When you look at the state-of-the-art cycles those riders have, it’s hard to believe that they’re direct descendants of this – it wasn’t nicknamed the ‘boneshaker’ for nothing.

The velocipede is believed to have been invented in around 1863 by a Parisian blacksmith called Pierre Michaux – hence the French name for it, Michauline.

A photo of a woman standing next to a bicycle in a rural area
© Tony Bartholomew / Scarborough Museums Trust
Originally a maker of parts for carriages, Michaux worked out that adding pedals that acted directly on the front wheel to a previously pedal-less dandy, or hobby horse, made a more energy-efficient machine.

In 1868, Michaux joined forces with three brothers called Aimé, René and Marius Olivier to form a company called Michaux et Cie - Michaux and Company - to mass-produce the Michauline.
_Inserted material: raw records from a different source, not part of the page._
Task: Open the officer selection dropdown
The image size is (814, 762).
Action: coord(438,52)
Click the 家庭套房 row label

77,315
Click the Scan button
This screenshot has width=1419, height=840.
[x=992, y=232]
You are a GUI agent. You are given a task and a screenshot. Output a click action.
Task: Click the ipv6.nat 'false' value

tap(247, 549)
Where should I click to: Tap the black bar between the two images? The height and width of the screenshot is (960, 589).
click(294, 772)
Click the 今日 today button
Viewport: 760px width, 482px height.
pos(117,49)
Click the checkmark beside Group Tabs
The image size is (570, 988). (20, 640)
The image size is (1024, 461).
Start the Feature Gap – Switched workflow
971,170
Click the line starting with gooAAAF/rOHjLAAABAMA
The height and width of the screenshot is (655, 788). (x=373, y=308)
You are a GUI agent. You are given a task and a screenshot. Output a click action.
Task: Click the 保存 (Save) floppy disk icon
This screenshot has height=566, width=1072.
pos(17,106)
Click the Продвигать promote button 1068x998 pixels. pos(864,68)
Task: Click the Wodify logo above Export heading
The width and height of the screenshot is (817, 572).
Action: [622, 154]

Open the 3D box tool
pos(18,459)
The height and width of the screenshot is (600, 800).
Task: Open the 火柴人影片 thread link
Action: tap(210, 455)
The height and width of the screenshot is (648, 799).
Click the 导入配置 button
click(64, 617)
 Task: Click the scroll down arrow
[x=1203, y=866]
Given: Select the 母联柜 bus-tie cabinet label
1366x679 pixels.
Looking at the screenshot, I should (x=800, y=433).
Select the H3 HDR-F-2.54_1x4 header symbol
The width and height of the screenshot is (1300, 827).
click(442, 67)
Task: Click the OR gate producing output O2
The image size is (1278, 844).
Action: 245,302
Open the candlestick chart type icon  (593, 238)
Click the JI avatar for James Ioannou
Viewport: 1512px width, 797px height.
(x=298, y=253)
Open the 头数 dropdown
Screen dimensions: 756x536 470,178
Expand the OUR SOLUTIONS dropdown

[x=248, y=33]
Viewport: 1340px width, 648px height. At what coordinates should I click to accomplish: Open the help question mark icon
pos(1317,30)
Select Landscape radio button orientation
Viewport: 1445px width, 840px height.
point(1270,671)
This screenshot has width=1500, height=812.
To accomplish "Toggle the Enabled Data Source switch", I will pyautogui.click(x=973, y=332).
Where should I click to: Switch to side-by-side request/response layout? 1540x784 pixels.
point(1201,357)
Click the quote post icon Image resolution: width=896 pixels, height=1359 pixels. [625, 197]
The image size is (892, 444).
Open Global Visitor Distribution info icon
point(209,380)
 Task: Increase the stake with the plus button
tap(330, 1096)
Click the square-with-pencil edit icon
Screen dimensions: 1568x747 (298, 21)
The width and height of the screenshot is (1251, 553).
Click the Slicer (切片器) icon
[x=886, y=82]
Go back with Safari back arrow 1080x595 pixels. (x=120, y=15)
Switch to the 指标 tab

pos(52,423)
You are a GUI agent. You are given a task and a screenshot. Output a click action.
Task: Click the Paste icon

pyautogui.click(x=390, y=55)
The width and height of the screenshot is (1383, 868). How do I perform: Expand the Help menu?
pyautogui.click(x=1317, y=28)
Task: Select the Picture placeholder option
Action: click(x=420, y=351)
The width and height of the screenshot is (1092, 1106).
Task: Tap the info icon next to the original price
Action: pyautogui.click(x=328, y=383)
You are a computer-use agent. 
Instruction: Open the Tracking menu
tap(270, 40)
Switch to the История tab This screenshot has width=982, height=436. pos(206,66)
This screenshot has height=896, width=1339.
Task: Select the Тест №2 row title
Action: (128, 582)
The frame had a serpentine design, rather than the diagonal frame more familiar to us today, and it was made of cast iron, rather than the wood of Pierre’s prototype, which made it easier to manufacture on a large scale.

It must have been incredibly uncomfortable to ride for any length of time – the cast iron frame made it heavy, and it had iron-rimmed wheels, which did nothing to improve the suspension. And, of course, most streets were cobbled in those days.

The velocipede had a fairly short-lived period of glory during the late 1860s: it was just so uncomfortable that further developments to the design were made pretty quickly to improve the comfort of the ride.

The penny farthing, with its huge front wheel and much smaller back wheel, was the successor to the velocipede.

I believe the reason that the wheel grew so large was to increase the distance covered by each turn. Apparently it also increased the speed and comfort of the ride as the larger wheel moved across rough road surfaces and cobbles more easily.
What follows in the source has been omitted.